[MATERIAL SHOWN]
____________
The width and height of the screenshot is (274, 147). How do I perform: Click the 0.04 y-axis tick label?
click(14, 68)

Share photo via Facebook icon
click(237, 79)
____________
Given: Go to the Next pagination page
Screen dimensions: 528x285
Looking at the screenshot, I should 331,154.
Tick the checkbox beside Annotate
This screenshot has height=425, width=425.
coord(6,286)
____________
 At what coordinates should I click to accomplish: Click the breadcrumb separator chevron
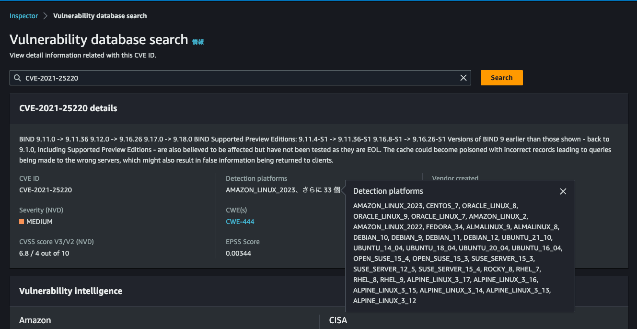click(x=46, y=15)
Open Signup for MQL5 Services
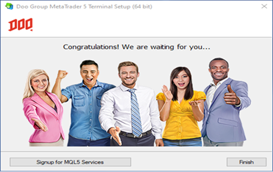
____________
[WORK REQUIRED] Extract from the material above the stretch running from the line containing "At what coordinates" through the line containing "Open Signup for MQL5 Services". Keep the text exact and the pictures out.

[WORKED SOLUTION]
 At what coordinates should I click to accomplish: Click the breadcrumb separator chevron
click(x=46, y=15)
Open Signup for MQL5 Services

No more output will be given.